[SERVER-37103] Add a hook to check for open transactions after every test Created: 12/Sep/18  Updated: 06/Dec/22  Resolved: 20/Sep/19

Status: Closed
Project: Core Server
Component/s: Replication, Testing Infrastructure
Affects Version/s: None
Fix Version/s: None

Type: Task Priority: Major - P3
Reporter: Judah Schvimer Assignee: Backlog - Replication Team
Resolution: Won't Fix Votes: 0
Labels: ShardedTxn:Testing, prepare_optional, prepare_testing
Remaining Estimate: Not Specified
Time Spent: Not Specified
Original Estimate: Not Specified

Issue Links:
Related
related to SERVER-38059 Transactions write conflicts tests sh... Closed
related to SERVER-38060 Don't run after test hooks in resmoke... Closed
Assigned Teams:
Replication
Sprint: Repl 2019-07-01, Repl 2019-07-15
Participants:

 Description   

Passthrough tests run validation hooks after every test. These tests should first have a hook that looks for open transactions, if so marks the test as failed, and then aborts the transactions.

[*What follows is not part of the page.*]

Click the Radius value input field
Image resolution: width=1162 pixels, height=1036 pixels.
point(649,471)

Non-passthrough tests run validation when the cluster is stopped. These tests should run the same hook.

Tests are not allowed to leave transactions open and it is considered a bug, but it should not lead to a test hang.



 Comments   
Comment by Judah Schvimer [ 17/May/19 ]

We want to do this so that if validate stops blocking behind transactions we still get this coverage. We like the fact that it hangs because it gives us hang analyzer output, though that's not required.

Comment by Gregory McKeon (Inactive) [ 17/May/19 ]

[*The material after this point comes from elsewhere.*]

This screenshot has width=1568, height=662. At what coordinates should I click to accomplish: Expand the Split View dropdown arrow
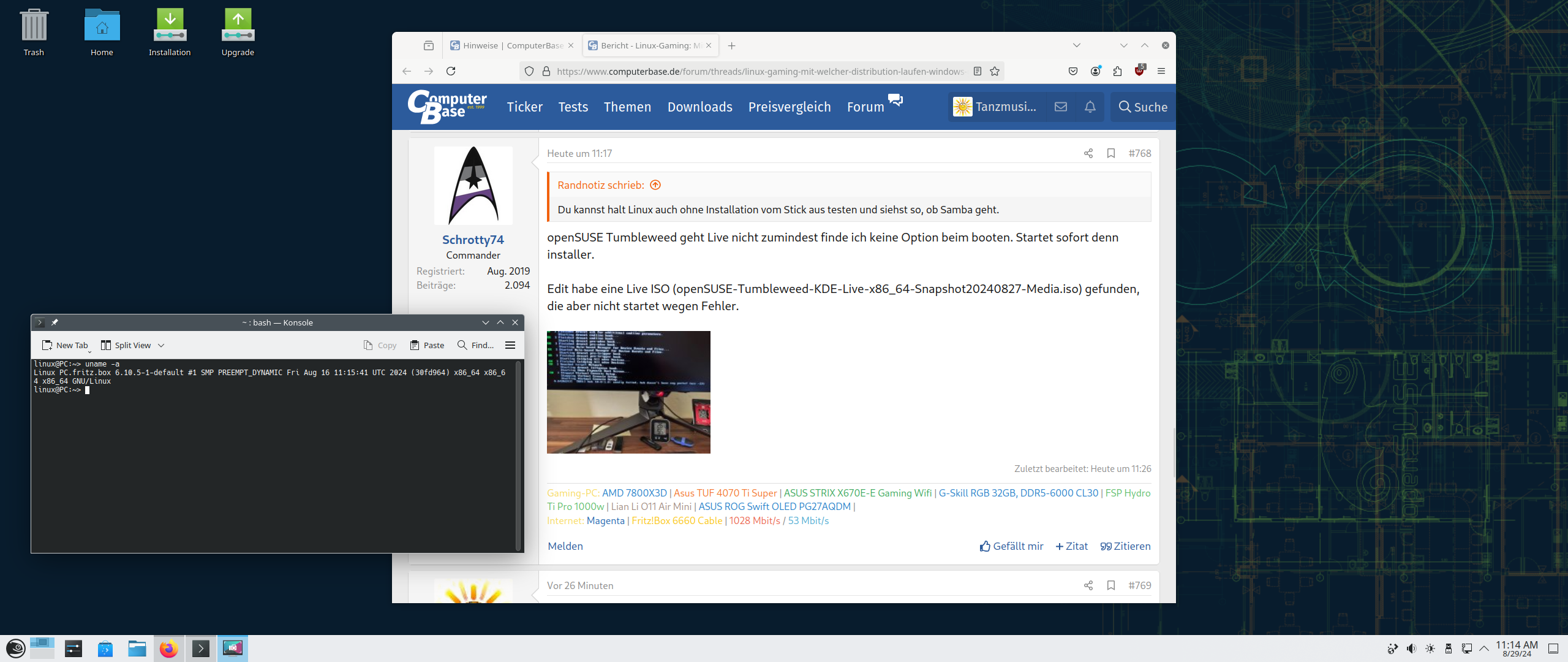pos(161,345)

After running validate, we should test for open running txns and fail the test if there are any.

Comment by Max Hirschhorn [ 27/Nov/18 ]

I thought of this ticket while discussing SERVER-33589 with samy.lanka. Aborting transactions in order to be able to run the data consistency checks is certainly a noble cause. If we're interested in making these tests fail rather than hang (and there isn't a bug where clean shutdown hangs in the presence of prepared transactions), then it might be reasonable to use currentOp or serverStatus to check if there are prepared transactions and raise a StopExecution exception in the resmoke.py hook. We then wouldn't run other resmoke.py hooks like ValidateCollections or subsequent tests (via any resmoke.py job), and would instead shut the cluster down by sending all of the nodes a SIGTERM.

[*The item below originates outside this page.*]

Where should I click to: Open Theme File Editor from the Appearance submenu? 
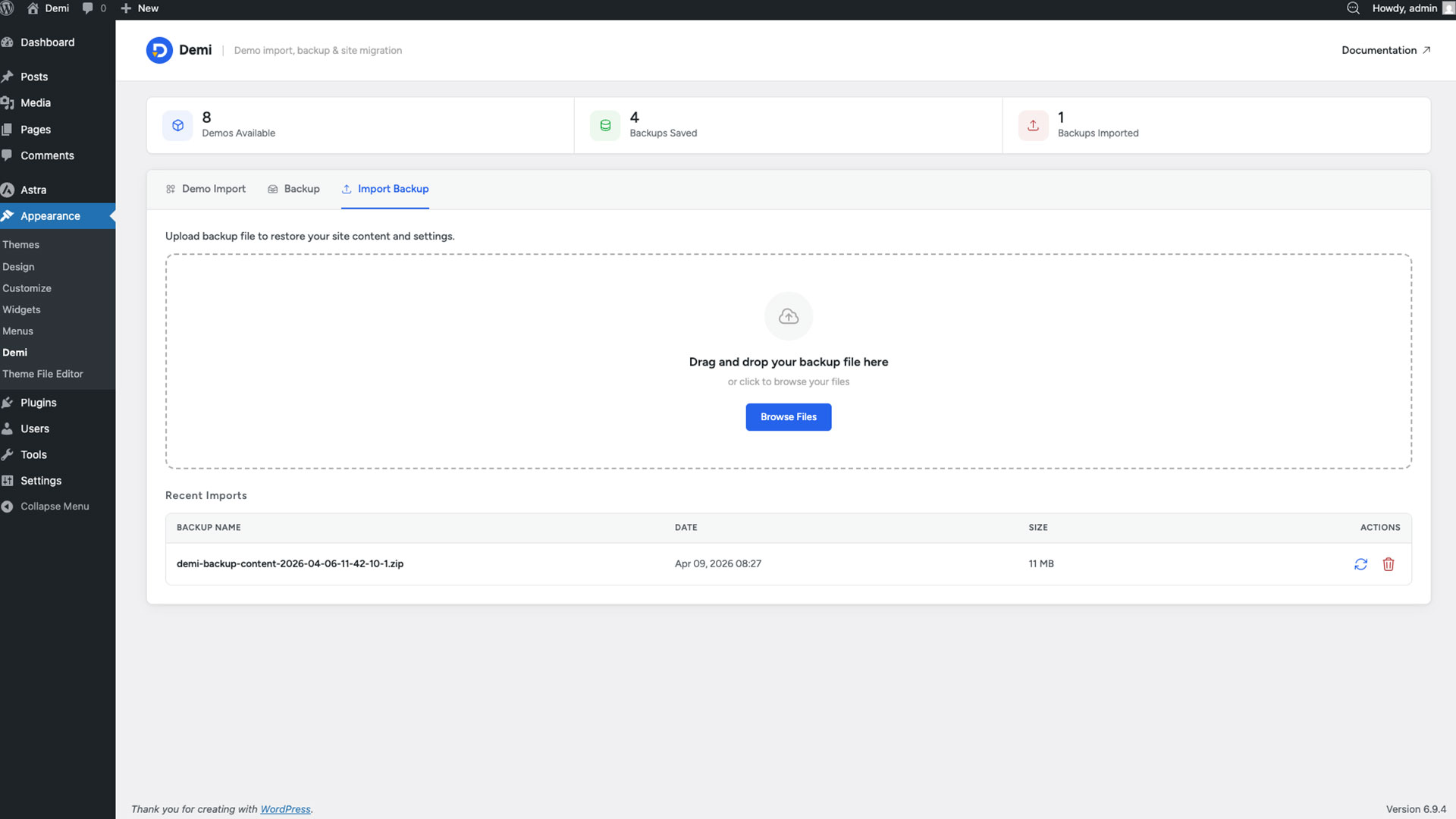click(42, 374)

This wouldn't change the loss of test coverage due to the test suite failing early, but would make the failure symptom more obvious without a lot of extra work.

Comment by Max Hirschhorn [ 18/Sep/18 ]

We should use the discover_topology.js library to have this run on the CSRS and all replica set shards within a sharded cluster. That way there isn't more work to be done when we want to turn this hook on for sharded clusters.

Generated at Thu Feb 08 04:44:58 UTC 2024 using Jira 9.7.1#970001-sha1:2222b88b221c4928ef0de3161136cc90c8356a66.